DOCUMENT TEXT.
Allin created the role of Sir John Falstaff in Holst's 1925 opera At the Boar's Head. In 1934, he appeared in the initial Glyndebourne Festival production under Fritz Busch and Carl Ebert of Mozart's Le Nozze di Figaro. Henry Wood later wrote (in 1938) that had Allin not possessed such a retiring disposition, he might have become one of the world's most celebrated operatic basses, and that even so, his stage roles numbered almost 50. During the Second World War (1939-1945), he was a member of the Carl Rosa Opera Company. This company gave London seasons, during which Allin appeared alongside fellow singers Joan Hammond, Gwen Catley, Heddle Nash, Dennis Noble, Parry Jones and Tudor Davies.
Allin's career was not restricted to opera, however, and he was perhaps best known to contemporary music-goers as a concert recitalist and an oratorio singer. He appeared before the Royal Philharmonic Society in a Royal Choral Society Beethoven Missa Solemnis in 1927 under Sir Hugh Allen. In 1932, after giving his 270th performance of Handel's Messiah, at a Halle concert, he decided not to sing the part again.
He always gave the greatest satisfaction when he sang in music festivals, and Wood felt that he could trust him with anything. He was one of the soloists in the original line-up for Vaughan Williams's Serenade to Music on 5 October 1938. Allin's line goes down to low D; the words set for his solo are 'The motions of his spirit are dull as night, And his affections dark as Erebus.' He was also in the performance of it for the Royal Philharmonic Society, on behalf of the Musicians' Benevolent Fund, in February 1940.

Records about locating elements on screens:
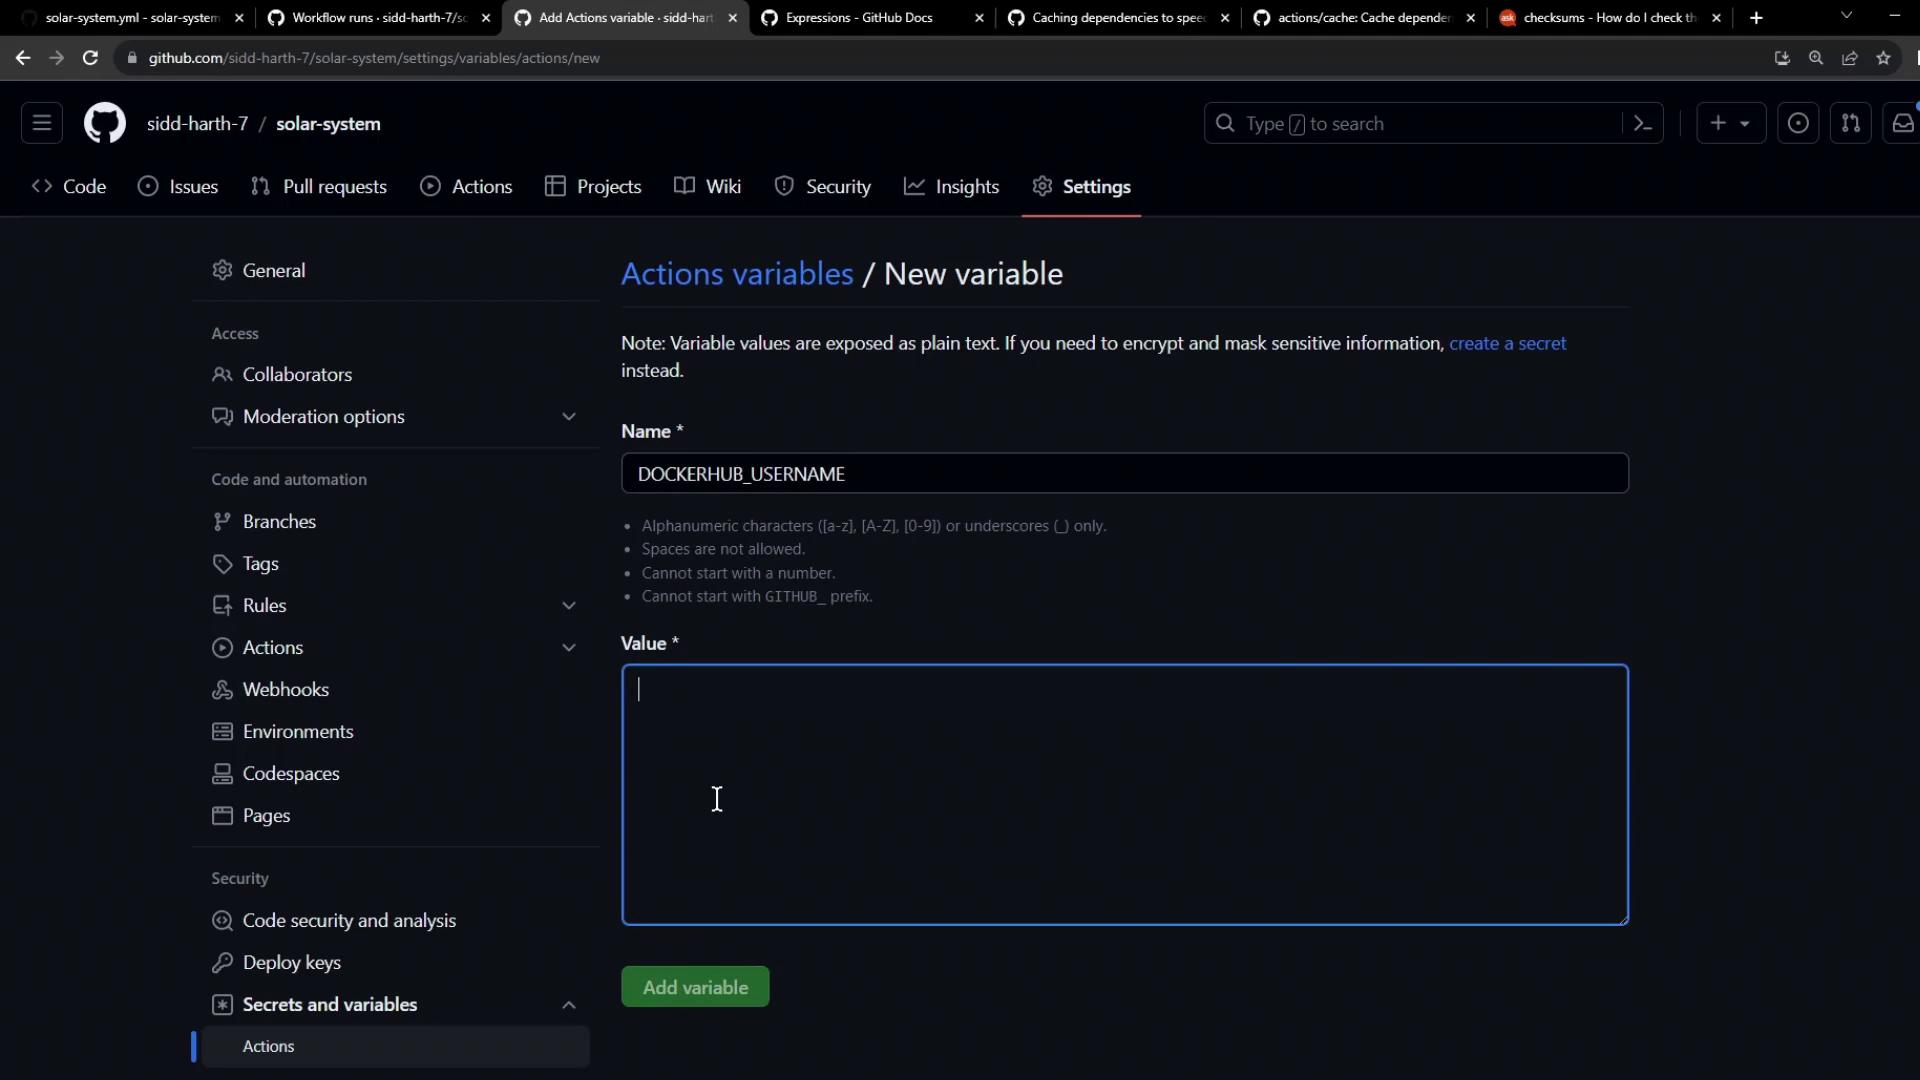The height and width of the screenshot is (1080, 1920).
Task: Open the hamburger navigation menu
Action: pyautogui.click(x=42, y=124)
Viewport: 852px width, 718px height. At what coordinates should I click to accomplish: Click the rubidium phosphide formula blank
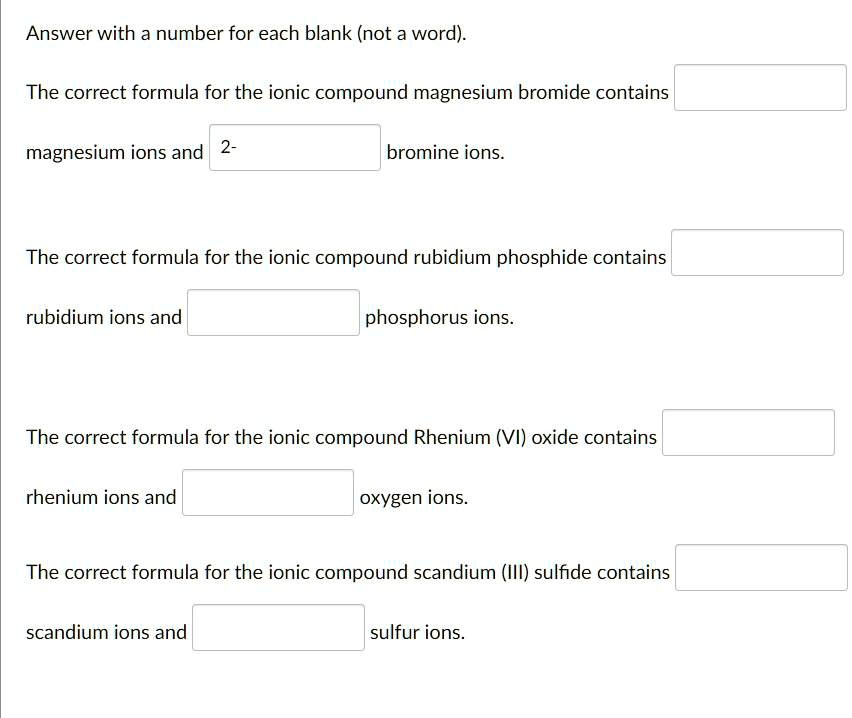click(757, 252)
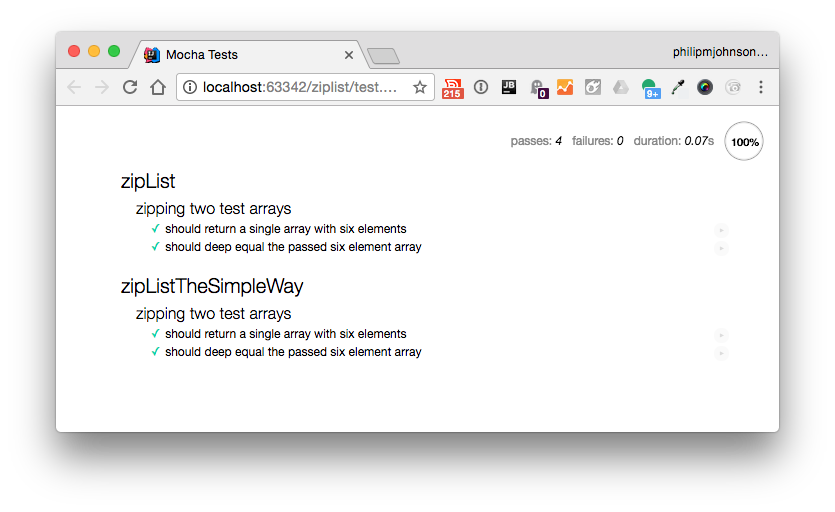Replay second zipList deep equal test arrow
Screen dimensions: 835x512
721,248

WHAT TO PRODUCE. Extract the entire text about Allin's singing career, reproducing every word as it appears.

PROBLEM SOLUTION.
Allin created the role of Sir John Falstaff in Holst's 1925 opera At the Boar's Head. In 1934, he appeared in the initial Glyndebourne Festival production under Fritz Busch and Carl Ebert of Mozart's Le Nozze di Figaro. Henry Wood later wrote (in 1938) that had Allin not possessed such a retiring disposition, he might have become one of the world's most celebrated operatic basses, and that even so, his stage roles numbered almost 50. During the Second World War (1939-1945), he was a member of the Carl Rosa Opera Company. This company gave London seasons, during which Allin appeared alongside fellow singers Joan Hammond, Gwen Catley, Heddle Nash, Dennis Noble, Parry Jones and Tudor Davies.
Allin's career was not restricted to opera, however, and he was perhaps best known to contemporary music-goers as a concert recitalist and an oratorio singer. He appeared before the Royal Philharmonic Society in a Royal Choral Society Beethoven Missa Solemnis in 1927 under Sir Hugh Allen. In 1932, after giving his 270th performance of Handel's Messiah, at a Halle concert, he decided not to sing the part again.
He always gave the greatest satisfaction when he sang in music festivals, and Wood felt that he could trust him with anything. He was one of the soloists in the original line-up for Vaughan Williams's Serenade to Music on 5 October 1938. Allin's line goes down to low D; the words set for his solo are 'The motions of his spirit are dull as night, And his affections dark as Erebus.' He was also in the performance of it for the Royal Philharmonic Society, on behalf of the Musicians' Benevolent Fund, in February 1940.